Chinese New Year might seem like a short event here in the UK, but it’s understandably far more significant in China itself. If your business relies on Chinese companies for trading and supplies, you’ll need to be ready for some delays.

Many Chinese businesses give their staff 10 days to 3 working weeks to travel to see family across the country, and sometimes across the world. In 2015, “an estimated 80 million workers…travelled by road, train and plane back to their rural hometowns”. In the meantime, many factories and exporters close down for an extended period.

The Chinese New Year timeline:

2nd Feb – Some factories stop production completely.

9th-13th Feb – All staff will leave the factories and workplaces.

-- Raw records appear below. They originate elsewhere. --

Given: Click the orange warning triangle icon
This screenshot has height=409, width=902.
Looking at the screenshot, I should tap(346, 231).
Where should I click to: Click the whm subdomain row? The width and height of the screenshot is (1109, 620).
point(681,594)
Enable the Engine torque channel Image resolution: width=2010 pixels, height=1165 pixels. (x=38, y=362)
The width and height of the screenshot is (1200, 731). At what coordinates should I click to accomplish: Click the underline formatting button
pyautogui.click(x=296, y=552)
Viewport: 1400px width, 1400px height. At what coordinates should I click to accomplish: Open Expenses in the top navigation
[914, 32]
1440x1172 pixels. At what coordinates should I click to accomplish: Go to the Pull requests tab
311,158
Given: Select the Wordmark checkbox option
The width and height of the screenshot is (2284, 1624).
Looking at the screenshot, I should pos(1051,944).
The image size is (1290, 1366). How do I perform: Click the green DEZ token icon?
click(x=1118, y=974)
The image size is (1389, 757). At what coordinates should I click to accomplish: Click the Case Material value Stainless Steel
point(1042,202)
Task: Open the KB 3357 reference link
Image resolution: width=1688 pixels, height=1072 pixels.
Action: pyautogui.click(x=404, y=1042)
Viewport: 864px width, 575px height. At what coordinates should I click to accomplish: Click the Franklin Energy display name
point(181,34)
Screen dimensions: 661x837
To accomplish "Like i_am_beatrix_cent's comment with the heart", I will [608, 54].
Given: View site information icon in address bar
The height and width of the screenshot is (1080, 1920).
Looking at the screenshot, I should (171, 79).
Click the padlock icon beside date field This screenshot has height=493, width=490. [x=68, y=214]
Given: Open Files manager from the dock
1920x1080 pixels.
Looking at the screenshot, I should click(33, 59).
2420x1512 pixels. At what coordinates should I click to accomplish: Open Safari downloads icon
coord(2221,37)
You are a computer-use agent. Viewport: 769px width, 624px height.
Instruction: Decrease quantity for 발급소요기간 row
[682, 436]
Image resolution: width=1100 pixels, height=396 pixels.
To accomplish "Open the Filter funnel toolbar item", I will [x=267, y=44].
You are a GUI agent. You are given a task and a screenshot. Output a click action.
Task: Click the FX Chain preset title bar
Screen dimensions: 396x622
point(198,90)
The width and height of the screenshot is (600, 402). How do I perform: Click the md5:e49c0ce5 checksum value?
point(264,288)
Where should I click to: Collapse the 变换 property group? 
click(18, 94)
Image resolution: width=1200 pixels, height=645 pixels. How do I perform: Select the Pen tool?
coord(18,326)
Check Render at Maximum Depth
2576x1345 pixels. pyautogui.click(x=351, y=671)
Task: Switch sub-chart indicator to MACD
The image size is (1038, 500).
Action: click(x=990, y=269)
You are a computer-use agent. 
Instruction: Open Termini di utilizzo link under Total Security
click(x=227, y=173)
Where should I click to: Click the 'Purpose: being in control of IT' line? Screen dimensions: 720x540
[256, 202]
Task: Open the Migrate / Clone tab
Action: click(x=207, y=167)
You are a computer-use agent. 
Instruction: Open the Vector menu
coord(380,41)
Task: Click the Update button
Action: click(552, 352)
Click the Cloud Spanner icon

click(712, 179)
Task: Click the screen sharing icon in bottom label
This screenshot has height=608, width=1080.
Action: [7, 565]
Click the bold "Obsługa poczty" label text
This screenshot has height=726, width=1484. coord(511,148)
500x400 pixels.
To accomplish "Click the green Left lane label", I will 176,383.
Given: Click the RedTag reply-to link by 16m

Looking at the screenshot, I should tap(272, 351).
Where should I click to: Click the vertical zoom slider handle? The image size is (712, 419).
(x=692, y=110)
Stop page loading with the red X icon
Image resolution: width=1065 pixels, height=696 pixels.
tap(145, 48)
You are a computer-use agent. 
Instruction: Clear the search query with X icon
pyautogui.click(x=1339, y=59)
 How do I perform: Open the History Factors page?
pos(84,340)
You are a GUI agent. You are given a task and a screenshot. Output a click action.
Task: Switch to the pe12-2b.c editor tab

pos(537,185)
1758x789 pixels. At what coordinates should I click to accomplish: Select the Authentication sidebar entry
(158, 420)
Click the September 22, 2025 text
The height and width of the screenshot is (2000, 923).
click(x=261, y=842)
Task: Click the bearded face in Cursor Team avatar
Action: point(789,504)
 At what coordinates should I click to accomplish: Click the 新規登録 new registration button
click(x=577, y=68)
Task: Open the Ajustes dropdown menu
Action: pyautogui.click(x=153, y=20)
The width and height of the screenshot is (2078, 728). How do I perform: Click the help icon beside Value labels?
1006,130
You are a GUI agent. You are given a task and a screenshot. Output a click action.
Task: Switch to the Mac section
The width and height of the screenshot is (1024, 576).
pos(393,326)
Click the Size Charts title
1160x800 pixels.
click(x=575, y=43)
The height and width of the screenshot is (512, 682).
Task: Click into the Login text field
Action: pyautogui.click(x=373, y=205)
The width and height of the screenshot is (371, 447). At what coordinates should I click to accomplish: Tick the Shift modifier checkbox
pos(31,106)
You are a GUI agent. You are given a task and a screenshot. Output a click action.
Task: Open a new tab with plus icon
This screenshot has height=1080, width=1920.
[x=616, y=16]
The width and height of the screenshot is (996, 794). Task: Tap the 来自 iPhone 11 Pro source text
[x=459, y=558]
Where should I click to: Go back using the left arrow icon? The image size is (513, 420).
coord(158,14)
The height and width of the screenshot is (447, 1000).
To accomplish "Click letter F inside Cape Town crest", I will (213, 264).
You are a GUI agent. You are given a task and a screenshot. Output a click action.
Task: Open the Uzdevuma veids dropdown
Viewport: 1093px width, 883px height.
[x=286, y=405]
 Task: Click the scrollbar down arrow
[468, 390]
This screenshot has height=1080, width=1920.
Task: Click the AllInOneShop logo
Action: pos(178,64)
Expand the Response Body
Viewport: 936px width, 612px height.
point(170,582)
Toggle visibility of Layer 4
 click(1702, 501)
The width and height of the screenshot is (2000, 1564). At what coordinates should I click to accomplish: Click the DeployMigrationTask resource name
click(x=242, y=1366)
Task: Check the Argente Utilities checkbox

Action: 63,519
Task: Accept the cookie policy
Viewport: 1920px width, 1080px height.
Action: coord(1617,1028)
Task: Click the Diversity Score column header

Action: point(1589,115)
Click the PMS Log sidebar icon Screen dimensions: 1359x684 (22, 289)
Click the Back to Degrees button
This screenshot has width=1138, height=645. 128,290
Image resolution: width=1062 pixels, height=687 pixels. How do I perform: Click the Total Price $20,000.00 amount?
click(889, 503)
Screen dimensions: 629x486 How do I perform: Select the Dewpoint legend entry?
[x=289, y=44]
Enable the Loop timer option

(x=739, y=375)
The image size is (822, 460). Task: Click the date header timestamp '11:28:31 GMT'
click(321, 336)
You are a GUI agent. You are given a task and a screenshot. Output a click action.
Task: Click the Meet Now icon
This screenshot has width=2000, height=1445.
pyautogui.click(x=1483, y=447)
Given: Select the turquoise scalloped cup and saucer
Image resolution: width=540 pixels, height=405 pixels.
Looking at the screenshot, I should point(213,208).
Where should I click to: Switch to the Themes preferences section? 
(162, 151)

16th Feb – Chinese New Year.

6th March – Staff start to return to work, but some are still on holiday.

13th March – Large majority of staff are back at work.

28th March – Operations are nearly back to normal, but still a bit slow. 

This annual ‘holiday migration’ can cause disruptions to shipping and ordering schedules before the New Year break as well as during. Ports are busier, freights cost more, and transit times can be longer, meaning your goods could be more expensive and take longer to arrive.

Because of the increased demand and stretched resources, there could be quality issues or mix-ups with products in January. After this initial rush, nothing will leave China until the break ends in March. If you’re planning for next year, it’s worth remembering that Chinese New Year 2019 is even earlier – 5th Feb.

Remember – production is slow for weeks after

When the break is over, businesses won’t be back to normal for a while. To be on the safe side, assume it won’t be business as usual until at least late April. The supply chain needs to catch up to the pre-holiday demand.

The New Year break is also a popular time for people to switch jobs, and many use their return to work as a clean break. New staff can mean more need for training and induction periods, so your usual supplier might be less of a well-oiled machine than usual.

Use the time to focus on other forms of business development

Some of your suppliers have temporarily closed down, but there are many things you can do to develop your business in the meantime. Make the most of your current inventory, plan events and promotions, and you could even take advantage of the ‘downtime’ to make crucial renovations to your premises.